At the time of the study, evaluator 1 (ie, the face-to-face evaluator) had been practicing as a board-certified dermatologist for 1 year; evaluator 2 had been board certified in dermatology for 6 months; evaluator 3 had been board certified in oral medicine and dentistry for 41 years, with expertise in oral lesions in HIV-positive patients; evaluator 4 had been board certified in dermatology for 4 years; and evaluator 5 had been board certified in dermatology for 2 years. In terms of clinical time in Botswana, evaluators 1 and 4 had spent multiple several-week periods performing clinical assessments in Botswana, while evaluators 2 and 5 had each experienced 1 clinical trip to Botswana lasting several weeks.

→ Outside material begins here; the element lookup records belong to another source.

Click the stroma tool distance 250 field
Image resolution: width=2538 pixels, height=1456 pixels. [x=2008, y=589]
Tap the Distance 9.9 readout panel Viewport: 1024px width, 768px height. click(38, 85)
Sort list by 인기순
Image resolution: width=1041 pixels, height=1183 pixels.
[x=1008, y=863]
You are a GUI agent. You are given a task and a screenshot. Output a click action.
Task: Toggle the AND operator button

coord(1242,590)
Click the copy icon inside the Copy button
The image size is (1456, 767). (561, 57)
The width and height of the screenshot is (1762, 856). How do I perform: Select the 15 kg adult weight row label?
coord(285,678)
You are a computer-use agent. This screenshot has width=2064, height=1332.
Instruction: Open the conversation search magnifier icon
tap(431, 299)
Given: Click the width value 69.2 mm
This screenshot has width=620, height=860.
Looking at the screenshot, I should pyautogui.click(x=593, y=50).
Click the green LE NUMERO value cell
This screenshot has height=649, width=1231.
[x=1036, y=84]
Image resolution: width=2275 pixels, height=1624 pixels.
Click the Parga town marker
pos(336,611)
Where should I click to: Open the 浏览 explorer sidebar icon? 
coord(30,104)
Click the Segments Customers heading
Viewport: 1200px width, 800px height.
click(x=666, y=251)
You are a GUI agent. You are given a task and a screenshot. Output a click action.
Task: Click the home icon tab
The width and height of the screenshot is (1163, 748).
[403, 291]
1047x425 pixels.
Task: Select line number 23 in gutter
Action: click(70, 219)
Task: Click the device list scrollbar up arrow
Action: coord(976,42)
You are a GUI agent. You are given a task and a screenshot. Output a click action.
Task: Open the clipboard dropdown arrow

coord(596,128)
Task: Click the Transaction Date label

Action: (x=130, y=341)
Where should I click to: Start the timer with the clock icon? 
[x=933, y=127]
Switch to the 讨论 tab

Table 1 describes the summary numbers of diagnoses and diagnostic categories found by each reviewer per photocase. Most photographs were thought to contain only 1 diagnosis; however, each evaluator believed that some represented more than 1 diagnosis. While the face-to-face dermatologist reported 159 diagnoses among the 76 enrolled patients, the remote evaluators all found varying numbers of diagnoses when examining the same photographs (154-313 for the teledermatology mobile evaluators). Among the 28 cases reported by the face-to-face dermatologist to have an oral pathologic condition, evaluator 3 reported 39 diagnoses. Furthermore, for each diagnosis, the reviewer also had an opportunity to provide a differential diagnosis. Each evaluator had a different approach, with some (ie, evaluators 1, 2, and 4) providing extensive lists of possible differential diagnoses for a number of cases.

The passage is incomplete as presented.